Copy every line of the material below, requests included, and shift each coordinate in the answers by -78.

· · ·

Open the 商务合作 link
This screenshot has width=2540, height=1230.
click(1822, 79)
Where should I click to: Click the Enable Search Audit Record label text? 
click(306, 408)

· · ·

_Worked answer_
Open the 商务合作 link
This screenshot has width=2540, height=1230.
click(1744, 1)
Where should I click to: Click the Enable Search Audit Record label text? 
click(228, 330)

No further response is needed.